Wetstock monitoring.  Fairbanks’s main clients are petrol stations.

[www.fairbanks.co.uk]

Two year contract, preceded by a one year proof of concept undertaken at Liverpool University.

Project Manager

Fairbanks approached Liverpool University to see if certain aspects of highly-flammable hydrocarbon fuels could be measured cost-effectively. I was responsible for researching all conceivable methods before focusing my efforts the best of the bunch. I set-up and undertook a series of experiments in a safest manner possible and provided Fairbanks with regular progress reports. I developed a cost-effective solution that met Fairbanks’s requirements.

Following the proof of concept I was employed on a two year project turning the concept into a commercially viable fuel measurement system (as part of a Knowledge Transfer Partnership.  between Fairbanks and Liverpool University).

I was proactive in identifying the commercial reasoning behind the project by querying Fairbanks’s directors and clients about what they thought was needed, and used this to form a specification. I researched existing patents and competitors as well as any legal requirements before creating a detailed plan to achieve the various stages.

Throughout the project I tracked progress and detected slippages using GANTT charts.  Unforeseeable technical difficulties occasionally resulted in slippages that required a quick re-plan; this was done carefully as several parties were involved in designing, building and testing of the product and they all had to be supplied with what they needed in terms of information and resources (such as access to the first few prototypes) in order to maintain progress. I organized effective meetings as well as regularly contacted management and suppliers by telephone and e-mail to keep them informed of progress as well as any changes and to help resolve any technical issues or misunderstandings.

I drafted and filed several patents with the help of a patent attorney, and wrote several non-disclosure agreements that ensured the intellectual property was fully protected.

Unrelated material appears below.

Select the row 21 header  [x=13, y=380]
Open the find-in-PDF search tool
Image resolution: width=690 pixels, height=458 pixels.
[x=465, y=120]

As part of my personal development plan I worked on my people management skills which proved useful in maintaining everyone’s enthusiasm throughout the project, and during negotiations regarding prices, timescales and responsibilities. I also learnt and applied advanced statistical methods such as principle component analysis (PCA)  and multiple linear regression (MLR).

Several design concepts were evaluated using bespoke simulation software and generating risk estimates, until a favourite idea for commercializing the concept was chosen that cost a fraction of existing methods. I obtained good quality data for these simulations by having fuel samples analyzed by an external laboratory.

Several external companies were employed to design and manufacture prototypes. I worked closely with them, providing them with clear specifications, roles and guidance. I encouraged their innovations as well as organized and undertook some of the testing they needed to perfect the product. I used advice from experts as well as my own technical knowledge to guide the project and ensure the design met the relevant safety standards.

I found suppliers for several bespoke parts and many off-the-shelf parts needed to complete the system. I was responsible for purchasing these as well as designing and supervising the systems installation. I also took the product through electromagnetic compatibility (EMC) testing to ensure all relevant legal requirements were met, as well as the safety standards mentioned below.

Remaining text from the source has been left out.